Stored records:
** START **
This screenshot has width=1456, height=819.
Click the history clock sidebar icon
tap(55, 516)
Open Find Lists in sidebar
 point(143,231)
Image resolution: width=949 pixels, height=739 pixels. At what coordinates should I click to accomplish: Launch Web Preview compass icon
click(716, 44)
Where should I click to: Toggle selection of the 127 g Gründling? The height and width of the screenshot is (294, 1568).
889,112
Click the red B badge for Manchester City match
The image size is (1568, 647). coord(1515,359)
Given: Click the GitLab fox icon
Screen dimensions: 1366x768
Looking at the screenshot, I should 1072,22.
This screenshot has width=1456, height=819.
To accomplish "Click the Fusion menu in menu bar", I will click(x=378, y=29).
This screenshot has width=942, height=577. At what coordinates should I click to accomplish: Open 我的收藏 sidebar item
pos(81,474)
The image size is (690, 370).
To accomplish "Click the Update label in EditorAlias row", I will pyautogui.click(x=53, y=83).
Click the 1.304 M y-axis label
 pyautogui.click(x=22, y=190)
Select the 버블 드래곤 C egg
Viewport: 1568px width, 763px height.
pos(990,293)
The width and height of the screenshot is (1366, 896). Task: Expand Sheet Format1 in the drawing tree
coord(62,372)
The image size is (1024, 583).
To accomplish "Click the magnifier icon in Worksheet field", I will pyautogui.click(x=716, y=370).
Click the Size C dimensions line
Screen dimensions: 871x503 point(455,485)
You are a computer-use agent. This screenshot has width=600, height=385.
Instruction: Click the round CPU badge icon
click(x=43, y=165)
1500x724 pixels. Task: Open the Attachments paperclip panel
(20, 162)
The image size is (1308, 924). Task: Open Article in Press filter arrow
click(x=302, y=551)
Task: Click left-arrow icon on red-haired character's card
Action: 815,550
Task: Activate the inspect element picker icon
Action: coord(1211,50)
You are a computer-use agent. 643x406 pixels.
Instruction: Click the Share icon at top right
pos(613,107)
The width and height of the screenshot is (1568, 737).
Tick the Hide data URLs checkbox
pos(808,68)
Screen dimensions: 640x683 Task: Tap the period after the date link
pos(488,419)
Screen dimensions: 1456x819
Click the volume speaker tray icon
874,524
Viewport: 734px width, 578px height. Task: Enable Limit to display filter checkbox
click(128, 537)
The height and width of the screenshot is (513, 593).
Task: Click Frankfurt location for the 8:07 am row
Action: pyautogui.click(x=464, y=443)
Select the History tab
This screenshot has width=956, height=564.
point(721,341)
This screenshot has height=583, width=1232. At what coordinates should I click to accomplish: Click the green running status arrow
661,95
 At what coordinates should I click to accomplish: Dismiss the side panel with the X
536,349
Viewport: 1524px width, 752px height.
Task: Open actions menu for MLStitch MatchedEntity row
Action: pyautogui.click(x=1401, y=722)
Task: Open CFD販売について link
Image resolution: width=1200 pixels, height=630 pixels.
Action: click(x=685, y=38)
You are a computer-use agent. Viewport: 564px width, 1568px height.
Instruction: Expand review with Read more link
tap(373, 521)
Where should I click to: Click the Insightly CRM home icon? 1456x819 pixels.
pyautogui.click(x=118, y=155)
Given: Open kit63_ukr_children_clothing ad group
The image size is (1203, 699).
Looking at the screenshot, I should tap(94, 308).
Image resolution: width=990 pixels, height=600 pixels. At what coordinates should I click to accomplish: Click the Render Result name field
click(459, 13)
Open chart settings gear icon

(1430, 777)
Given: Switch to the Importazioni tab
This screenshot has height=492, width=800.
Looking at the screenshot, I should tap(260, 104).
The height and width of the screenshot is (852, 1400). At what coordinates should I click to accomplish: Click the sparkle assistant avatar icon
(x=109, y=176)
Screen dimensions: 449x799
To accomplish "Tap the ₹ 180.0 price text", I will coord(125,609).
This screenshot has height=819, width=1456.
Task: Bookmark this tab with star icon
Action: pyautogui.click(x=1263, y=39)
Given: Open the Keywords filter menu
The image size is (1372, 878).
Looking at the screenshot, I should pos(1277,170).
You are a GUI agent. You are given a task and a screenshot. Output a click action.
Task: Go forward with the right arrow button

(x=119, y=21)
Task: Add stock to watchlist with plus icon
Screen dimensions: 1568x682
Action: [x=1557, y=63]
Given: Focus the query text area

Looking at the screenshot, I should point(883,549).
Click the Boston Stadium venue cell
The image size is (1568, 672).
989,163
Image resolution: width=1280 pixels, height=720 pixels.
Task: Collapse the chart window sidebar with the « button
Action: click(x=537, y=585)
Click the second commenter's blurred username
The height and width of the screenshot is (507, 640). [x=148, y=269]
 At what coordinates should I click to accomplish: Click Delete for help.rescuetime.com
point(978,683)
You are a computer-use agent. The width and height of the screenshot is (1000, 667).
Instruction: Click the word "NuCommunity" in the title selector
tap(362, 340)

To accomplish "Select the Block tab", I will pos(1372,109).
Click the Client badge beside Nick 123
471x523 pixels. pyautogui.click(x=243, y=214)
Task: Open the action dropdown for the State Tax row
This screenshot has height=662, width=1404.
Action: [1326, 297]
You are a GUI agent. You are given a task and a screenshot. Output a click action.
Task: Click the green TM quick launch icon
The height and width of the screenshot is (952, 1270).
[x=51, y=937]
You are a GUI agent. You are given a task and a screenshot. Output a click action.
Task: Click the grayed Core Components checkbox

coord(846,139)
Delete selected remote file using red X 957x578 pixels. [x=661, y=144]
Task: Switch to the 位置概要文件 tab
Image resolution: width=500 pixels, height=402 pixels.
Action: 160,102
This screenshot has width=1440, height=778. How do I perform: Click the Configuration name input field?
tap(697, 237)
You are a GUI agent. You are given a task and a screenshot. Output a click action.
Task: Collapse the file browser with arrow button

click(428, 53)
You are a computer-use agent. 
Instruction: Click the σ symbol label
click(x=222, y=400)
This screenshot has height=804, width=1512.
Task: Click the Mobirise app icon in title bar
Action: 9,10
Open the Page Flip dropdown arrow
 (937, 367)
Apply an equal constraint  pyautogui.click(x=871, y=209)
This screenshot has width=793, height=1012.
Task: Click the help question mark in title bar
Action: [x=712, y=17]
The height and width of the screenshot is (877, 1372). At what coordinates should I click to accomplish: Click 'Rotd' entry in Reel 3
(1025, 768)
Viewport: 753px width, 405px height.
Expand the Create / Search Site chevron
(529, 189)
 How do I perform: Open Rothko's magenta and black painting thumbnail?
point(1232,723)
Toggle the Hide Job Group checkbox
** END **
Please copy the rows word for word, starting with the line that contains "Where should I click to: Toggle" and going on through the line that contains "will click(x=378, y=29).", with both of those lines included.

◆ Full solution
Where should I click to: Toggle selection of the 127 g Gründling? The height and width of the screenshot is (294, 1568).
889,112
Click the red B badge for Manchester City match
The image size is (1568, 647). coord(1515,359)
Given: Click the GitLab fox icon
Screen dimensions: 1366x768
Looking at the screenshot, I should 1072,22.
This screenshot has width=1456, height=819.
To accomplish "Click the Fusion menu in menu bar", I will click(x=378, y=29).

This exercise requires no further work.